- Born: 1908 Ukiha, Fukuoka, Japan
- Died: 1945 (aged 36–37) Indonesia
- Occupations: Writer and physician
- Writing career
- Genre: Essays
- Notable works: Itameru Ashi, Gun-i Tensen Oboegaki

= Shinichi Ikejiri =

Shinichi Ikejiri (池尻 愼一, Ikejiri Shin'ichi), pen name Shinichi Ōra (邑楽 慎一, Ōra Shin'ichi), was a physician for Hansen's disease patients at Kaishun Hospital of Hannah Riddell and Tama Zenshoen Sanatorium and a writer. His book Itameru Ashi (Diseased Reeds) sold well. He was drafted into the Imperial Japanese Army in 1937 and again in 1941, and shot dead in Indonesia in 1945.

==Life==
Ikejiri was born in 1908 in Ukiha, Fukuoka Prefecture. He graduated from Private Kyushu Medical School (Kurume University), where he studied physiology. He was a convert to Lutheran Christianity. Unable to find a post in the Nagashima Aiseien Sanatorium, he became a physician at the Kaishun Hospital of Hannah Riddell at Kumamoto in April 1934. He gave his blood to a critically ill patient with leprosy through blood transfusion, an event which was written about in newspapers at the time. In August 1936, he was transferred to the Tama Zenshoen Sanatorium. In August 1937 he was drafted and sent to China.
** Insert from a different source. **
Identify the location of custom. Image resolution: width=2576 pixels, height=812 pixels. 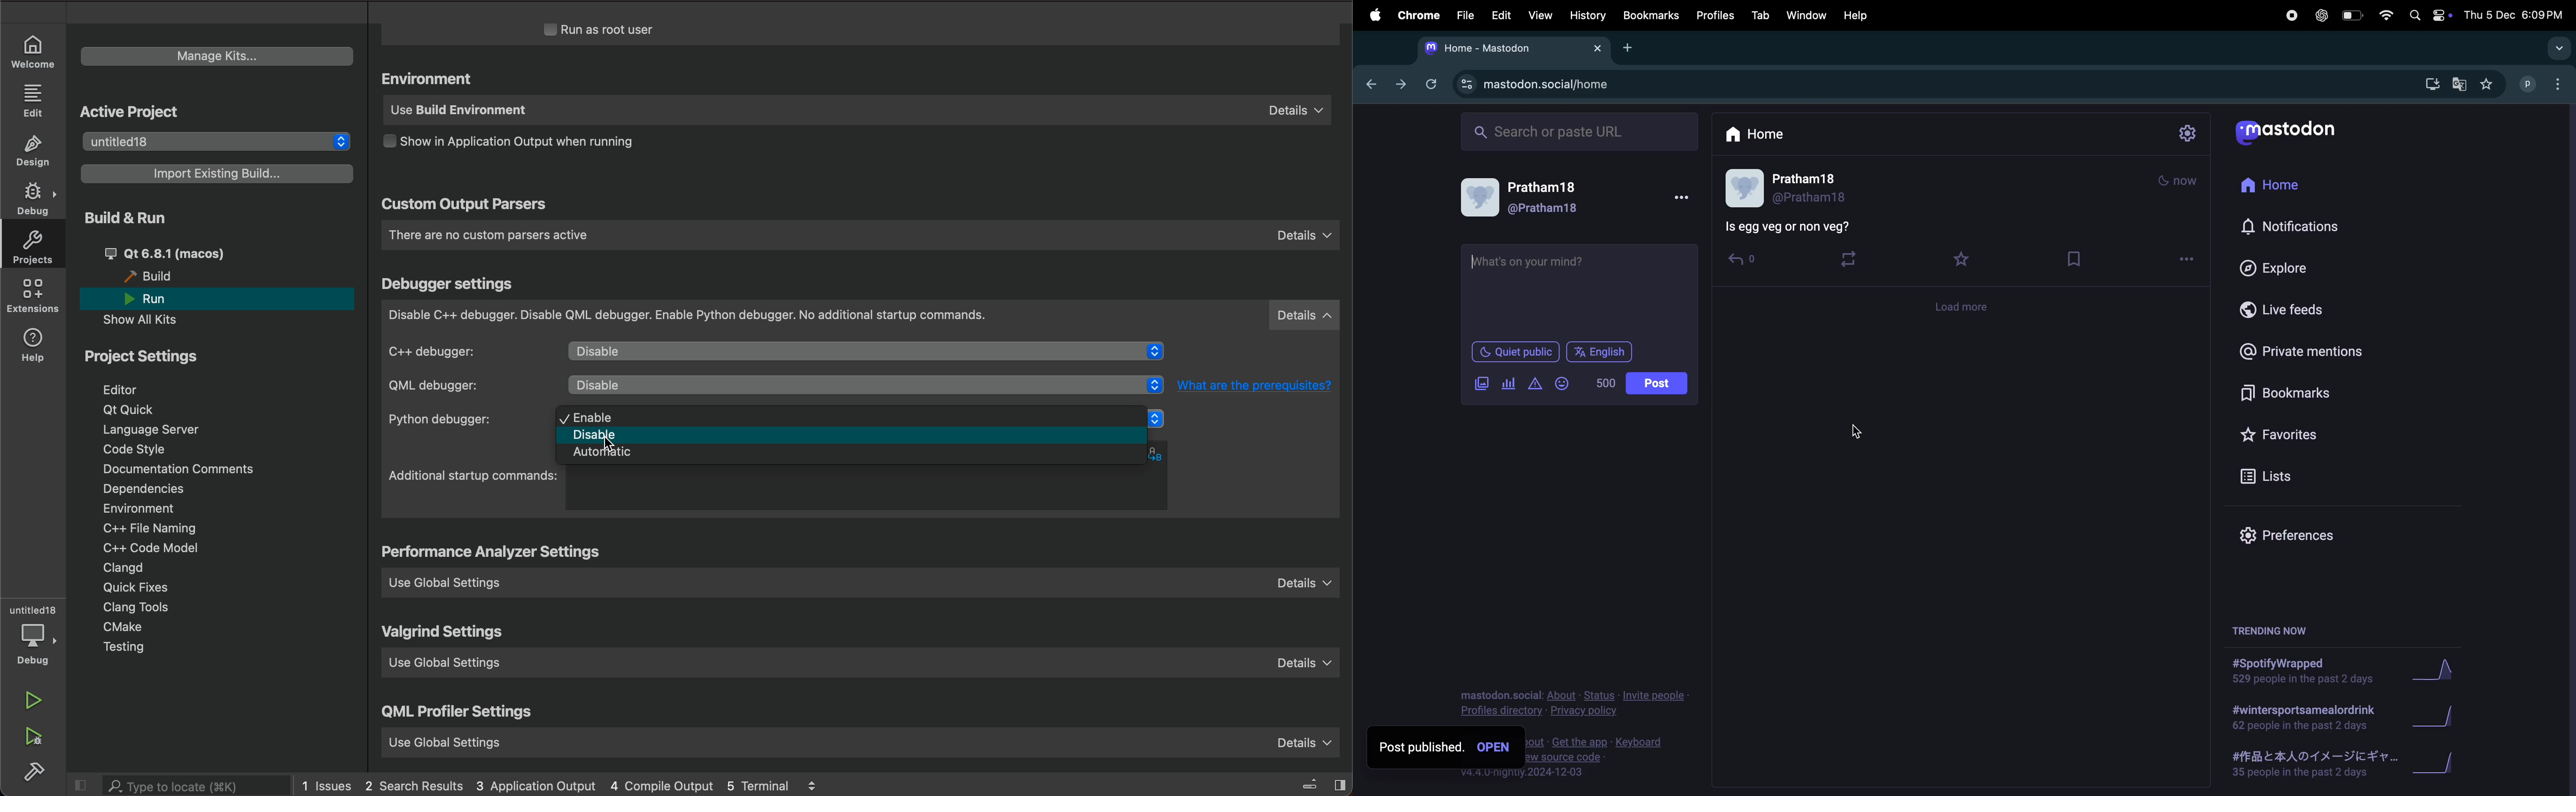
(464, 206).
In 1940, he published his book Itameru Ashi, which sold well; more than 30 printings were done within the year. Later that same year, he published Gun-i Tensen Monogatari (Memos of a Military Doctor in Battle). In 1941, he was again drafted, and went to Burma. In April 1944 he went to Jakarta University, to study leprosy under Professor Kentarō Higuchi. According to Higuchi's account, Ikejiri was shot dead in January 1945 by a third-country national.

==Selected works==
- "Itameru Ashi" (1940).
  - It sold well, going through 25 printings by October 1940 and 30 by a month later. It consisted of the following chapters: Memorandoms of a leprosy physician, Runaways, Stories from the hospital wards, Dawn, House of depressed ground, Valley with a rainbow, History of leprosy in Europe, Study of psychology of leprosy patients. Note that the NDL number cited is for the 6th edition.
- "Gun-i Tensen Oboegaki" (1940)
- "Shi-fu-go: Kindai Shina Densetsushū" (1941).
  - The title refers to Yuan Mei's Zi Bu Yu. Distributed with the money earned by Itameru Ashi.
- "Gun-i Tensen Oboegaki, Zoku" (1944).
  - During a short stay, Ikejiri visited a Rangoon (Yangon) leprosarium which held roughly 420 patients. There, he found the signature of Fumio Hayashi, who visited it around 1933. He also met a French missionary; the missionary's knowledge of commentator Tōta Ishimaru impressed Ikejiri.